Minggu, 25 Desember 2016

MUI Berterima Kasih Imbauan Atribut Natal Ditaati Pengusaha Pusat Perbelanjaan

REPUBLIKA.CO.ID, JAKARTA -- Majelis Ulama Indonesia (MUI) mengucapkan terima kasih kepada pihak pengelola pusat-pusat perbelanjaan yang ikut mentaati imbauan dan fatwa MUI larangan memaksakan penggunaan atribut Natal kepada karyawan Muslim. Ketua Komisi Hukum MUI Pusat, Prof HM Baharun mengatakan itikad baik dari pihak pengelola pusat perbelanjaan yang mau mengikuti himbauan MUI tersebut, merupakan sikap yang merawat keragaman dan toleransi.
"Menurut saya mereka yang menaati himbauan MUI melalui fatwa itu sikap yang merawat keragaman dan toleransi," kata dia kepada
Republika.co.id, Ahad (25/12).
Sebab pemaksaan keseragaman agar penganut lain harus menggunakan atribut ibadah agama tertentu, menurutnya dapat menimbulkan kerawanan sosial.
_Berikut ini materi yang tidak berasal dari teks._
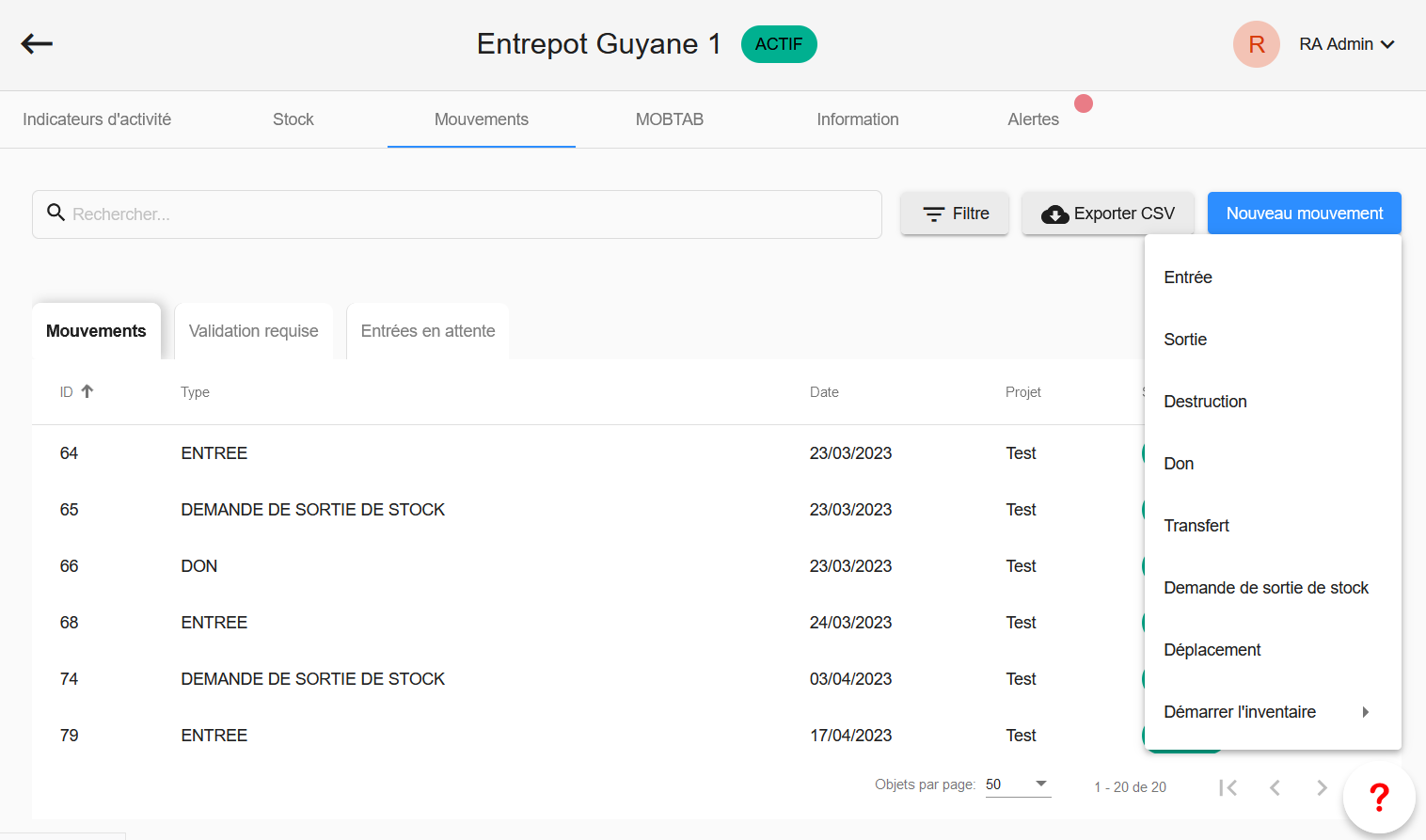
Task: Open the RA Admin user dropdown
Action: [x=1346, y=44]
Apalagi menjelang upacara ritual keagamaan, itu sangat sensitif dan mencederai kerukunan umat beragama yang selama ini sudah cukup harmonis.
Ia pun menilai sikap Kapolri kini, Jendral Pol M Tito Karnavian, cukup akomodatif ikut memantau dan mencegah kemungkinan timbulnya kerawanan sosial tersebut. "Untuk itu saya apresiatif kepada Kapolri yang responsif itu," kata Guru Besar Sosiologi Agama ini.
Hal yang sama disampaikan Ketua Komisi Dakwah dan Pengembangan Masyarakat MUI, KH Cholil Nafis. Ia mengucapkan terima kasih kepada masyarakat yang masih konsisten menjaga toleransi terhadap umat agama lain.
Sebab, jelas dia, fatwa MUI Nomer 56 tahun 2016 itu dimaksukan untuk menjaga aqidah umat Islam dengan tetap toleran kepada agama lain. "Ya. Kita harus saling bertoleransi di negara yg berasaskan Pancasila. Bineka itu artinya tetap pada identitas dan entitas masing-masing agama, suku dan ras, dan Ika itu berarti bersatu dalam bingkai ke-Indonesia-an," jelasnya.
Dalam UU Ketenagakerjaan Nomer 13 tahun 2003 tidak mengatur secara tegas tentang pemaksaan pemakaian atribut agama tertentu, hanya mengatur pemberian waktu bagi pekerja untuk menjalankan ibadah agamanya ( pasal 80). Ke depan mesti diatur masalah ini melalui undang-undang atau peraturan menteri Ketenagakerjaan.